22 de setembro de 2022

1. MPs reduzem impostos sobre investimento estrangeiro e pagamento ao exterior

Os jornais informam sobre duas medidas provisórias que estão publicadas hoje no Diário Oficial da União com reduções de impostos. Uma delas aumenta os tipos de investimentos feitos por não residentes no Brasil que ficam isentos de Imposto de Renda. Com validade a partir de janeiro, agora ficam isentos os títulos de renda fixa emitidos por empresas nacionais distribuídos no Brasil, os títulos emitidos por instituições financeiras, as letras financeiras, e os rendimentos auferidos por cotistas nas aplicações em fundos de investimento em participações em infraestrutura e na produção econômica intensiva em pesquisa, desenvolvimento e inovação. Hoje, os ganhos de capital decorrentes desses investimentos são taxados em 15%, com a isenção atingindo apenas investimentos de estrangeiros no mercado de ações e na dívida pública.

A outra MP reduz as alíquotas de IRRF incidentes sobre pagamentos relacionados a viagens de brasileiros ao exterior. Com a medida, ficam reduzidos os impostos cobrados por repasses destinados à cobertura de gastos pessoais de brasileiros que viajem ao exterior, até o limite de R$ 20 mil mensais. Em 2023 e 2024, a alíquota, hoje em 25%, cairá para 6%. Depois, ela sobe gradualmente, ano a ano, até chegar a 9% em 2027.

Reportagem no VALOR ECONÔMICO informa sobre precedente aberto pela Justiça paulista para que um escritório de advocacia não tenha que recolher ISS sobre honorários de sucumbência (pago pela parte derrotada no processo). A decisão, tomada em caráter liminar pela juíza Gilsa Elena Rios, da 15ª Vara da Fazenda Pública de São Paulo, atende demanda apresentada pelo escritório TSA Advogados. Como ressalta o jornal, “é a primeira decisão que se tem notícia da Justiça paulista”.

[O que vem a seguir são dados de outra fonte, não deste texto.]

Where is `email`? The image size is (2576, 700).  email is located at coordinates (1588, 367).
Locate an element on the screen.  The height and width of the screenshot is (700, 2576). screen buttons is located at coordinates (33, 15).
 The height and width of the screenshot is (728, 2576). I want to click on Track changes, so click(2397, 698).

Um primeiro precedente ocorreu meses atrás, na Justiça de Goiás. No caso de São Paulo, a decisão chama a atenção em razão de o município ter formalizado entendimento, em julho, de que os honorários de sucumbência são uma remuneração por serviço prestado e, portanto, tributáveis. A banca foi previamente à Justiça para evitar a tributação, com o argumento, acolhido pela magistrada, de que não possui relação de serviço com a parte contrária, mas sim com seu cliente. Nesse caso, portanto, não haveria prestação de serviço.

(…) Fonte: Jota Matinal

2. TJSP isenta de ICMS insumos usados para fabricar fertilizantes

O Tribunal de Justiça de São Paulo (TJSP) deu aval à isenção de ICMS na compra, realizada dentro do Estado, de uma série de produtos químicos usados na fabricação de fertilizantes. Ao contrário do que defende a Fazenda paulista, os desembargadores entenderam que o benefício não vale apenas para os adubos destinados à produção de alimentos (agricultura intensiva).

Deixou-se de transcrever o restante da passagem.